Chromatography is used to analyze small quantities of a mixture of substances which are chemically similar to each other. It involves the partition of the components of the mixture between a stationary phase and a mobile phase. The mixture to be separated is introduced on the stationary phase which stays still. The mobile phase is then allowed to move over the stationary phase for separation. Partition depends on the different solubilities of the components in the mobile phase and the different adsorption forces of the components with the stationary phase. Adsorption is the temporary attraction of molecules of a gas or liquid to a solid surface. Components with greater solubilities will dissolve into the mobile phase and move along with it readily. Components with stronger adsorption forces will be held on the stationary phase and not move along readily with the mobile phase. The differences in solubilities and adsorption bring about separation.

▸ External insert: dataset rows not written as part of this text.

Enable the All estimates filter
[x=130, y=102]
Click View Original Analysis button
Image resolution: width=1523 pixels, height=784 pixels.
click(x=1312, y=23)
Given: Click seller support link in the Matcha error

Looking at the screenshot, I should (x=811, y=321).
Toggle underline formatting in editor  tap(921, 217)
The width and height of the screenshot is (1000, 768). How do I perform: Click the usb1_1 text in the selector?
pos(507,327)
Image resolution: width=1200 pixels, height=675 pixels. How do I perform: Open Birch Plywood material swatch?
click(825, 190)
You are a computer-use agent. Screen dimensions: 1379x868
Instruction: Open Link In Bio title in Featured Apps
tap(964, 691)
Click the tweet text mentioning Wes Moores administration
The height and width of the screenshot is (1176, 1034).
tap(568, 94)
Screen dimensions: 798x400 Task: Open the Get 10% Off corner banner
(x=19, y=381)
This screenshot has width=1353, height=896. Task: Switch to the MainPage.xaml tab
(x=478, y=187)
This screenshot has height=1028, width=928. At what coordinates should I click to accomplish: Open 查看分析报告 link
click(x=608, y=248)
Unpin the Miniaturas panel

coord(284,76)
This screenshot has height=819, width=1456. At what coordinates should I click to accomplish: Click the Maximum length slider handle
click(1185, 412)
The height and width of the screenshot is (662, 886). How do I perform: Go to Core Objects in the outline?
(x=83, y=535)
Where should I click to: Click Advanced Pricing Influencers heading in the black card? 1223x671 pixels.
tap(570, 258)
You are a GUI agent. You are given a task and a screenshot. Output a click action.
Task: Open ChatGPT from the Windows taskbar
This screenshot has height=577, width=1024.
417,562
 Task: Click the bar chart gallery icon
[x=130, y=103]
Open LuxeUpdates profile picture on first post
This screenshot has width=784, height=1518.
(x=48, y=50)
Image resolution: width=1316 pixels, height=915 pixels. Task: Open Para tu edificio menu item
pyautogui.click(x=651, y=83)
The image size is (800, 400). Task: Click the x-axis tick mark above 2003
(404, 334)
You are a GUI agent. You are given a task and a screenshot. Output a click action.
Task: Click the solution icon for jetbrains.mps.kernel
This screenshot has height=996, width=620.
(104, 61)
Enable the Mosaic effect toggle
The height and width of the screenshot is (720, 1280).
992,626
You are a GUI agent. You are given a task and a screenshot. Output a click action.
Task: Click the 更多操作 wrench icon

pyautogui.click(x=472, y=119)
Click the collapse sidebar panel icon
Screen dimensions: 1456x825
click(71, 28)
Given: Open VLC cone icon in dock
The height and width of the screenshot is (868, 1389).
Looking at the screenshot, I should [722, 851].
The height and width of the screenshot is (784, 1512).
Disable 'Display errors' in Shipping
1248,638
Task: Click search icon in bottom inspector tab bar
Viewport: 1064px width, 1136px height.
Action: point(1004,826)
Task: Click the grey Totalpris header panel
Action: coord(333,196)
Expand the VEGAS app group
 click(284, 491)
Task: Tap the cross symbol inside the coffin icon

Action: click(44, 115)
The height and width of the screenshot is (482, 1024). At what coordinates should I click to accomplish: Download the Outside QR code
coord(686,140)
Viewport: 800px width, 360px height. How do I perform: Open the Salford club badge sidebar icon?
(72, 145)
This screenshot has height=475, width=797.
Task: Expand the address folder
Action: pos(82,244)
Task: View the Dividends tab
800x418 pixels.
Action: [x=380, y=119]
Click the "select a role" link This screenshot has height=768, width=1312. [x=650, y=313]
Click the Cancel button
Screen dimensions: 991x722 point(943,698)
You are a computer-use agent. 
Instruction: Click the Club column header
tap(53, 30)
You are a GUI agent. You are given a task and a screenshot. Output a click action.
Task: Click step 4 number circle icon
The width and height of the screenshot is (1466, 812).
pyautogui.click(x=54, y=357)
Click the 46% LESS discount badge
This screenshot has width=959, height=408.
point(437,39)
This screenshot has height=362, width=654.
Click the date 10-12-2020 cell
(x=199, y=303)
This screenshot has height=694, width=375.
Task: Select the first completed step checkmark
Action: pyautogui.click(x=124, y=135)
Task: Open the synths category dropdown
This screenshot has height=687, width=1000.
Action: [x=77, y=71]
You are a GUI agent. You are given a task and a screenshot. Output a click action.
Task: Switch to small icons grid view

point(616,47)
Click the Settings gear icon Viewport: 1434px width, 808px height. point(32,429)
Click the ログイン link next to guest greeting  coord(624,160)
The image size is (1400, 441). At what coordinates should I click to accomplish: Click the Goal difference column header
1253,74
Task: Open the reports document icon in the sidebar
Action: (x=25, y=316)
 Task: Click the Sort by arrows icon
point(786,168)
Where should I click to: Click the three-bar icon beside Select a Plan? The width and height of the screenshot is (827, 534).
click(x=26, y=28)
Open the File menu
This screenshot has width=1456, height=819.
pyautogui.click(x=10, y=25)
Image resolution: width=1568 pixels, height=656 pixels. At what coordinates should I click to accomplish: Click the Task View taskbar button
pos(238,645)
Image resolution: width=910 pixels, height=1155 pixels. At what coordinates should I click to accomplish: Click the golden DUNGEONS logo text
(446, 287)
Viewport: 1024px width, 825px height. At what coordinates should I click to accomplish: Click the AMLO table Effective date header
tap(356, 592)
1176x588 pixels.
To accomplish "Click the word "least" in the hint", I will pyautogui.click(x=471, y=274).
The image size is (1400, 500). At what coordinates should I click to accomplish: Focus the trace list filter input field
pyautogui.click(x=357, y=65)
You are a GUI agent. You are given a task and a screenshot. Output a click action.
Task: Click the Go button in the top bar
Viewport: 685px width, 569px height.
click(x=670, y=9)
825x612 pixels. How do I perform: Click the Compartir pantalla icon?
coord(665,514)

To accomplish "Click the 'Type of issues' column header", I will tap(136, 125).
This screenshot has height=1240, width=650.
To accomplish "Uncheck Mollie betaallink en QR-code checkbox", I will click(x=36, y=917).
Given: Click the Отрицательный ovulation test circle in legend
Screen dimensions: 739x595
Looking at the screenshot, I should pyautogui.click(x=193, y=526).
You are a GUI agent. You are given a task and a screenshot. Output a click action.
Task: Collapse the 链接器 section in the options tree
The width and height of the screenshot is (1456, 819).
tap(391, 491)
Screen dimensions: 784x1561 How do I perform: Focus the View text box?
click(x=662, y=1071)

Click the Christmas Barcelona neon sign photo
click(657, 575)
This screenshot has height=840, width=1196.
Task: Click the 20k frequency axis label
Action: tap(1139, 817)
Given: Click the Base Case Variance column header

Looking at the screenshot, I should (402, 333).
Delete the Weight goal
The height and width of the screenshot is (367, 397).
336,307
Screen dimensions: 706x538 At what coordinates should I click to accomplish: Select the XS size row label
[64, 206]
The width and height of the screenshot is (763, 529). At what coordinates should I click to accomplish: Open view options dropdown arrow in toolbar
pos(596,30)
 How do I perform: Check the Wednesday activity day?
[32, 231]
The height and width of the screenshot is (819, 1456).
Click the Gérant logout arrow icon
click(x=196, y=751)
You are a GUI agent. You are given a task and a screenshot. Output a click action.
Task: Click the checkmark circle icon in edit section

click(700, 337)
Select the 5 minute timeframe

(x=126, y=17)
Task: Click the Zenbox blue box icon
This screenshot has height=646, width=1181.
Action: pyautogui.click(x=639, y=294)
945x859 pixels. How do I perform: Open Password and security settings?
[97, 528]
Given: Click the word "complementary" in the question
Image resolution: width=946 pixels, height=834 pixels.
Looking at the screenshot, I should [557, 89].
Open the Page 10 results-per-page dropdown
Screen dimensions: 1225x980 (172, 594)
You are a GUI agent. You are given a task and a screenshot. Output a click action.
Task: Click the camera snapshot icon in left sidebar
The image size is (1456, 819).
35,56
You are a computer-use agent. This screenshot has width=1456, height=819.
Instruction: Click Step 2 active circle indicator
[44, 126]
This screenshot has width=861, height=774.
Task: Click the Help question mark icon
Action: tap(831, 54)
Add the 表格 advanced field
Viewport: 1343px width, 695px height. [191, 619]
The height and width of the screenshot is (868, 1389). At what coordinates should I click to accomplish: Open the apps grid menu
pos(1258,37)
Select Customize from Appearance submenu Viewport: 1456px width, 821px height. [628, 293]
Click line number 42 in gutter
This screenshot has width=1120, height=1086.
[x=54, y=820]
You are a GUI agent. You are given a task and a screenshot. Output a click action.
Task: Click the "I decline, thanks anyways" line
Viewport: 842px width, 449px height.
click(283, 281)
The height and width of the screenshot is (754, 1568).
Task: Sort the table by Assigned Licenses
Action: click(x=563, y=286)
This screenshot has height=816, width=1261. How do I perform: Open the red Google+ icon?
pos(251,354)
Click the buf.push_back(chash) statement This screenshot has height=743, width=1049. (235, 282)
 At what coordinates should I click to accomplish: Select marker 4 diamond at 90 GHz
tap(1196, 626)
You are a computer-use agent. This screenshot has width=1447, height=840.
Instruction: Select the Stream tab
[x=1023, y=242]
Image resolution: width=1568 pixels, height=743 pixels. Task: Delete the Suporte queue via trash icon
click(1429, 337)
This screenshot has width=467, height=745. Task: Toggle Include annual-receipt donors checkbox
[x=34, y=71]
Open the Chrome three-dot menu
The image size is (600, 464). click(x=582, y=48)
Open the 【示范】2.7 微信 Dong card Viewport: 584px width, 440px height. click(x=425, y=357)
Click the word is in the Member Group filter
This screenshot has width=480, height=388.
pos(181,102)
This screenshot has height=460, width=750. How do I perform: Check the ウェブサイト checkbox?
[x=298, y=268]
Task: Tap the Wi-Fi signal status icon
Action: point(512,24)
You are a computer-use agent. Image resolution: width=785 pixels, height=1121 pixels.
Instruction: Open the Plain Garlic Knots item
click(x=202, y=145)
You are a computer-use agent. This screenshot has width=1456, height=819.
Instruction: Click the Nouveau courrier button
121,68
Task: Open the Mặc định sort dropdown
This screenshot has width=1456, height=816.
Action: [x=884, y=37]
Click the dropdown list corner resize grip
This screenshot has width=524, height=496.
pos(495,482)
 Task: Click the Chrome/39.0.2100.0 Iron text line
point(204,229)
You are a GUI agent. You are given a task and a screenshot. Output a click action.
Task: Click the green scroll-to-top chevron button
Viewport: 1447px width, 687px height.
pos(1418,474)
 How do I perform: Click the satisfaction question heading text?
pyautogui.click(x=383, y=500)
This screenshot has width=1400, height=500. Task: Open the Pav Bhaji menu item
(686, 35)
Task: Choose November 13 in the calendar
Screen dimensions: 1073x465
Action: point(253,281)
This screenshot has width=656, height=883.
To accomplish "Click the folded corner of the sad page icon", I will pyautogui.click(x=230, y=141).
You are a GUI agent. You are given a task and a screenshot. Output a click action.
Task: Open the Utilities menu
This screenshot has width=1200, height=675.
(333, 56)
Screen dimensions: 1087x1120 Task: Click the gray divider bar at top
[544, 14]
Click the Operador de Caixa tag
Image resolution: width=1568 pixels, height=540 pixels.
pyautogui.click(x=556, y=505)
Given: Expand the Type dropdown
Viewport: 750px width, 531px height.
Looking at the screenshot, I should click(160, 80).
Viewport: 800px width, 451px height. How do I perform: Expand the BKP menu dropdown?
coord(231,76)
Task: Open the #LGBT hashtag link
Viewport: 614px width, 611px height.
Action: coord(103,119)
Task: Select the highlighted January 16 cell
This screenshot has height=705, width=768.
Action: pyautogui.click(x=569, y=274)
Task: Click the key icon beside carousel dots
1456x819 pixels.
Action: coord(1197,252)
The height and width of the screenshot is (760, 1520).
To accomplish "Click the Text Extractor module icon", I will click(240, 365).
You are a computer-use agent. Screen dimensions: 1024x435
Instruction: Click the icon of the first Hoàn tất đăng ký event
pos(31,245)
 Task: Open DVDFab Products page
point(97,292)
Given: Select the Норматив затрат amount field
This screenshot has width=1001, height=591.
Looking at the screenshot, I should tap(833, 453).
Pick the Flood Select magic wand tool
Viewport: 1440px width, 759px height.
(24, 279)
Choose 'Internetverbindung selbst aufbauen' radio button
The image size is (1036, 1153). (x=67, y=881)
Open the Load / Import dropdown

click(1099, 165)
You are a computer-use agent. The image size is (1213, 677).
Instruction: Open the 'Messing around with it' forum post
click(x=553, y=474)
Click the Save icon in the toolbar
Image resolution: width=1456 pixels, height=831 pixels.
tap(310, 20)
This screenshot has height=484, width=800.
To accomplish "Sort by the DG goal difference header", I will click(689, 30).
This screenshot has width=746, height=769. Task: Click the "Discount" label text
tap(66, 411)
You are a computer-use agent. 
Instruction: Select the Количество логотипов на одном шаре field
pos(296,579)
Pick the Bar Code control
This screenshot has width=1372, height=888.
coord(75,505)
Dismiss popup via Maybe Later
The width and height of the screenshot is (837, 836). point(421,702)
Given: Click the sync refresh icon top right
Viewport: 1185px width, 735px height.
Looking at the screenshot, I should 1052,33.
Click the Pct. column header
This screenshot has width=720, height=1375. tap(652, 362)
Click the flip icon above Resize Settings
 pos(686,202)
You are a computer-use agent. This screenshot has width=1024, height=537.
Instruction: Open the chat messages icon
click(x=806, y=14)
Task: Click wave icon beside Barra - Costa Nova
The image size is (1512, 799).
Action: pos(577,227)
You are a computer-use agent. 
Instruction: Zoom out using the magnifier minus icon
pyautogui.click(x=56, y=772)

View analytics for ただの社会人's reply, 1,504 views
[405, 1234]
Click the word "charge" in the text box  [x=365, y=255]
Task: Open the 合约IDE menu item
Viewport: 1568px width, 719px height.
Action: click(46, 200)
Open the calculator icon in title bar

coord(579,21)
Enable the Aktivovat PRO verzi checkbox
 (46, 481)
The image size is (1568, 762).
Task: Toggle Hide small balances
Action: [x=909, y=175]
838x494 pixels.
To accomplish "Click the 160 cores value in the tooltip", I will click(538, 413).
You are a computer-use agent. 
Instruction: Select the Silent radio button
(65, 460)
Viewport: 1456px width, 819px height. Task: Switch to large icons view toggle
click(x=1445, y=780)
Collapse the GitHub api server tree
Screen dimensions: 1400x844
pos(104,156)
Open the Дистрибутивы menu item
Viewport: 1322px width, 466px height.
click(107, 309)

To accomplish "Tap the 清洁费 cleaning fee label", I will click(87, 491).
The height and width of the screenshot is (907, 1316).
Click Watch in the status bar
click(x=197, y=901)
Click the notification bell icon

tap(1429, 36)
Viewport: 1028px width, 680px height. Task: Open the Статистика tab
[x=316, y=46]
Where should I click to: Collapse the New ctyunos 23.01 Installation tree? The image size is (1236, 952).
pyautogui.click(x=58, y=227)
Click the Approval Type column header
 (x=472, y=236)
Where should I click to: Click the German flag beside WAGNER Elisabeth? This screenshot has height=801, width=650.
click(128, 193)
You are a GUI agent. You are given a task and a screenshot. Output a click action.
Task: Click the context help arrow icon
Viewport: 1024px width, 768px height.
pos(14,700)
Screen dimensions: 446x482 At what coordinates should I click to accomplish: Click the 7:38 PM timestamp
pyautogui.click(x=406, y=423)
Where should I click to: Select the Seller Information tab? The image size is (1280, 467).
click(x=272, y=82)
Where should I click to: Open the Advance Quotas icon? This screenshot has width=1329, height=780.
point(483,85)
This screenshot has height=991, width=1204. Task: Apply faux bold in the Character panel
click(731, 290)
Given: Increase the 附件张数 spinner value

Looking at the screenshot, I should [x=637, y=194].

In paper chromatography, a piece of filter paper or chromatography paper is used which consists of stationary water molecules embedded in a cellulose matrix. The water molecules act as the stationary phase. The mobile phase consists of a suitable solvent that travels up the stationary phase. The mixture to be separated is spotted a short distance from one end of the paper (the base line). The end below the spot is placed in the solvent. As the solvent moves along the paper it carries the mixture with it. The distance the solvent moves from the baseline is called the solvent front. Components of the mixture will separate readily according to how strongly they adsorb on the stationary phase and how readily they dissolve in the mobile phase. If the separated components are colorless, then a visualizing agent can be used to convert them into colored spots. The positions of certain substances can also be determined by fluorescing under a UV lamp. The ratio of the distance moved by a component of the mixture to the distance moved by the solvent is called retention factor. Rf = distance moved by a component distance moved by solvent Each component has a characteristic Rf value for a given solvent under controlled conditions. Thus Rf values of known substances can be used to identify components of a mixture. Paper chromatography is used to analyze mixtures such as dyes in ink, coloring in food additives and amino acids from protein hydrolysis. A visualizing agent such as ninhydrin is used to detect amino acids and amines.
Thin Layer Chromatography (TLC)
This method is similar to paper chromatography. The stationary phase is a thin layer of powered alumna or silica gel which s fixed on to a glass or plastic plate. Plates can be coated with a slurry of the powered adsorbent and then oven – dried. The mixture to be analyzed is spotted near the bottom of the plate. The end below the spot s placed in a suitable solvent. This solvent is the mobile phase and moves up the plate causing the components of the moving solvent. The separated components may be recovered for further analysis by scraping spots off the plate. Thin layer chromatography has the advantage that a variety of adsorbents can be used for separation. It is commonly used to separate amino acids in blood samples and for analysis of food dyes.
This method is similar to thin layer chromatography however the stationary phase is packed into a vertical glass column (diameter 1- 2cm) instead of being coated on a plate. A slurry of silica gel or alumina is commonly used for column chromatography. The mobile phase is a suitable solvent which is added to the top of the loaded column. The solvent flows down the column under gravity causing the components of the mixture to partition between the adsorbent and solvent. Each component emerges from the column at different times and can be collected separately. The time between addition of the sample at the top of the column and the emergence of a component at the bottom of the column is called the retention time of that component. Identical substances will have the same retention time under the same conditions thus retention times can be used to identify substances. Column chromatography has the advantage that larger quantities can be separated and therefore can be used to prepare compounds in addition to analyzing them. This method is used in biochemical research and in hospitals to identify amino acids, peptides and nucleotides.
High Performance Liquid Chromatography (HPLC)
This technique is similar to column chromatography however instead of gravity feed, high pressure is used to force the solvent through the column. Columns are smaller than those used in column chromatography, some being 10cm to 30cm long and 4mm in diameter. Retention times are shorter thus rapid analysis of substances can be made. HPLC s used n the industry and hospitals. It is also used to identify suspected stimulants, doping and drugs that may be present in athletes and racehorses.
Gas – Liquid Chromatography (GLC)
GLC uses a longer column than HPLC. It is usually packed with the stationary phase which is an inert powder coated with an non-volatile oil. The column is maintained at a constant, preset temperature in an oven. The mobile phase is an un-reactive gas. The sample to be analyzed has to be in the vapor state at the temperature at which the column is operated. The vaporized sample is carried through the column by the mobile phase. The sample is partitioned between the oil and the carrier gas A detector records each component as it leaves the column at different times. Emerging components can also be fed directly into a mass spectrometer for identification. GLC method of analysis is very sensitive and can be used in forensic testing, to monitor air and water pollution, to detect and identify traces of pesticides or agricultural chemicals in foodstuff and to check dosage of drugs in blood or urine samples.